Seminar: An Efficient Inexact ABCD Method for Least Squares Semidefinite Programming

Speaker: Prof.Defeng Sun

Time： 15:50-16:50,June 9, 2015

Room： X2511, XiPu Campus

  Profile：

Defeng Sun is a professor at Department of Mathematics, National University of Singapore. He received his PhD in Operations Research and Control Theory from the Institute of Applied Mathematics, Chinese Academy of Sciences, China in 1995. He completed his post-doctoral training at the University of New South Wales, Australia. His research interests are mainly on Optimization, a subject of studying best decision-making with limited resources, with side interest in financial risk management. He served as the past editor-in-chief to Asia-Pacific Journal of Operational Research and currently serves as associate editor to Mathematical Programming (Series A and Series B), SIAM Journal on Optimization and Journal of China Operations Research Society.
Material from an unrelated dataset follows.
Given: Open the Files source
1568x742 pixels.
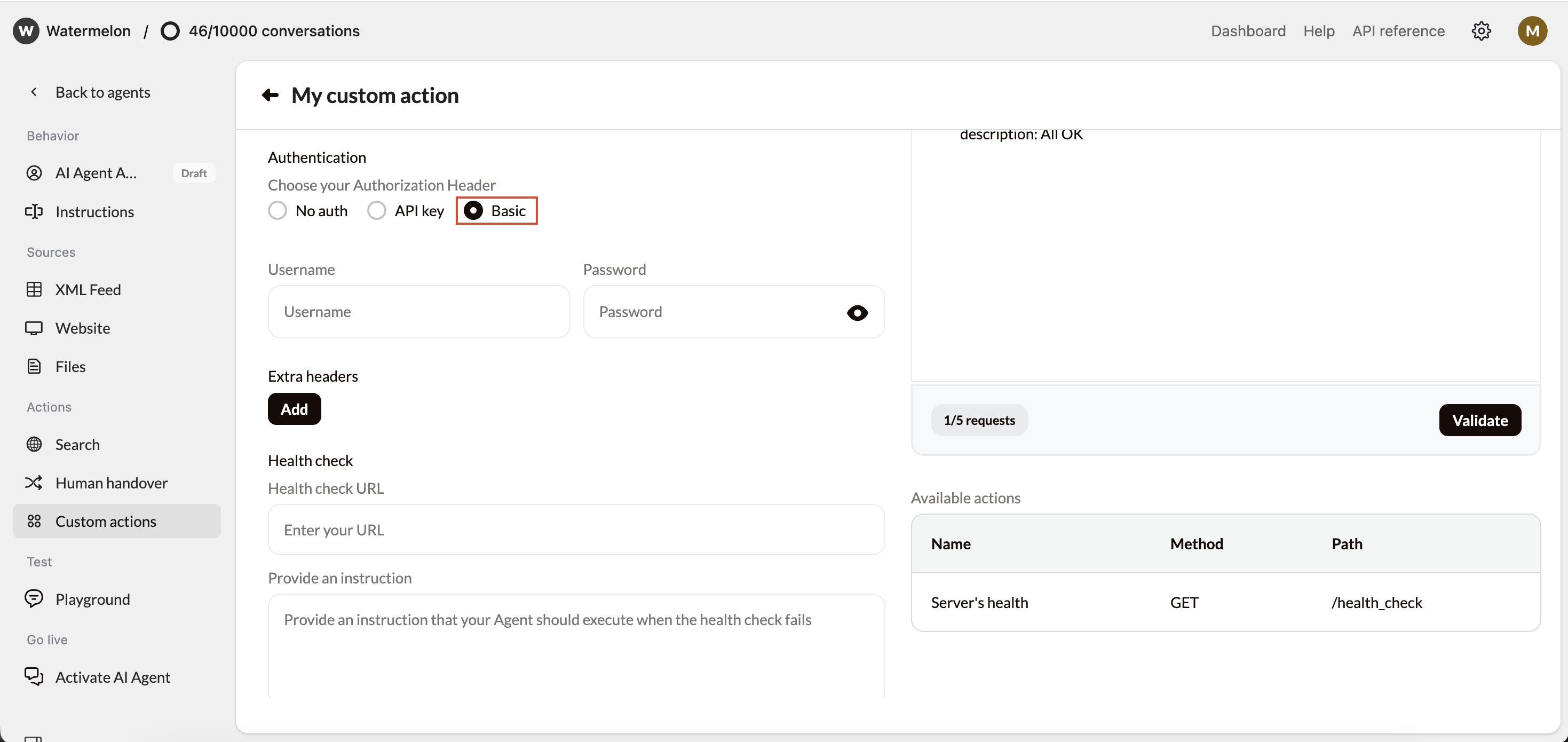Looking at the screenshot, I should click(x=70, y=366).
 Topic：An Efficient Inexact ABCD Method for Least Squares Semidefinite Programming

    Abstract: We consider least squares semidefinite programming (LSSDP) where the primal matrix variable must satisfy given linear equality and inequality constraints, and must also lie in the intersection of the cone of symmetric positive semidefinite matrices and a simple polyhedral set. We propose an inexact accelerated block coordinate descent (ABCD) method for solving LSSDP via its dual, which can be reformulated as a convex composite minimization problem whose objective is the sum of a coupled quadratic function involving four blocks of variables and two separable non-smooth functions involving only the first and second block, respectively. Our inexact ABCD method has the attractive O(1/k^2) iteration complexity if the subproblems are solved progressively more accurately. The design of our ABCD method relies on recent advances in the symmetric Gauss-Seidel technique for solving a convex minimization problem whose objective is the sum of a multi-block quadratic function and a non-smooth function involving only the first block. Extensive numerical experiments on various classes of over 600 large scale LSSDP problems demonstrate that our proposed ABCD method not only can solve the problems to high accuracy, but it is also far more efficient than (a) the well known BCD (block coordinate descent) method, (b) the eARBCG (an enhanced version of the accelerated randomized block coordinate gradient) method, and (c) the APG (accelerated proximal gradient) method.